§10.3 Experiment van Guthrie

De psycholoog Guthrie is een denker die past bij het sociaal-constructivisme, zoals je kunt lezen in het lesboek in §10.3. Hij bekeek ongelijkheid tussen twee groepen meisjes: de groep sociale meisjes werden beter behandeld dan de groep verlegen meisjes. Guthrie dacht dat deze ongelijkheid komt door hoe mensen denken en betekenis geven hieraan. Daarom probeerde hij het imago van de groep verlegen meisjes te verbeteren, door ze te behandelen als sociale meisjes behandeld werden. Dit bleek te werken en beïnvloedde zelfs hoe anderen, die niet meededen aan het experiment, de verlegen meisjes gingen zien. De kracht hiervan werkte door na het experiment en het was dus een blijvende verandering.

Guthrie hield zich veel bezig met het begrijpen van alledaags gedrag van mensen. Hij schreef hierover en deed dit vaak op een heldere manier, waardoor studenten die van hem les kregen hem goed konden begrijpen. Natuurlijk kreeg hij ook kritiek, van mensen die vonden dat hij juist te simpel redeneerde. Toch vinden velen dat zijn werk heeft bijgedragen aan het begrijpen van menselijk gedrag en hun interactie met anderen.
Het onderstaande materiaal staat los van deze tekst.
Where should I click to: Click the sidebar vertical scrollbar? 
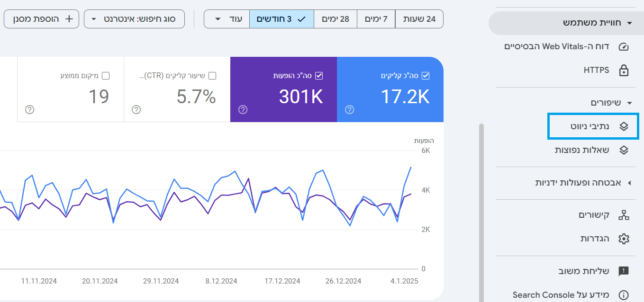point(481,213)
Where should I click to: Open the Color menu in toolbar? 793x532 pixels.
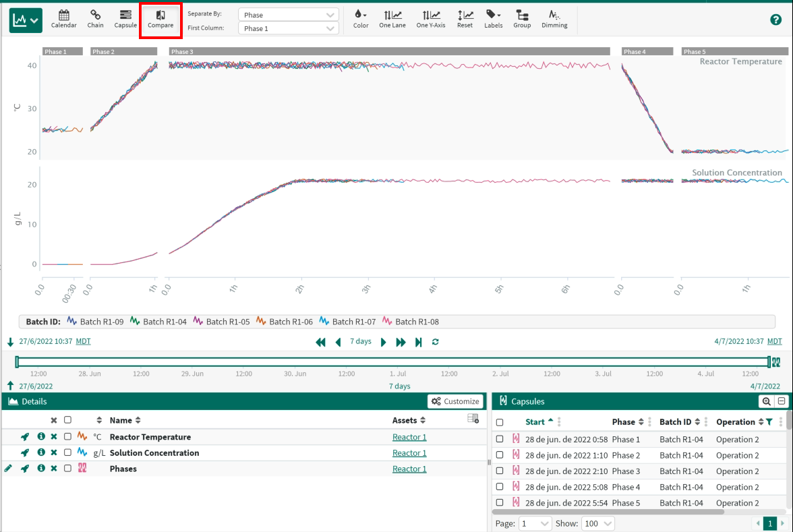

Een ander experiment van Guthrie was met katten. Samen met een andere wetenschapper, genaamd Horton, deed hij onderzoek naar het vermogen van katten om problemen op te lossen. Katten werden in een puzzel doos gestopt en moesten zien te ontsnappen. Veel katten hadden na één keer door hoe het werkte en konden dat herhalen. Guthrie en Horton vonden daarmee iets nieuws, wat in ging tegen een eerdere theorie van de wetenschapper Thorndike die dacht dat er herhaling nodig was om zoiets aan te leren.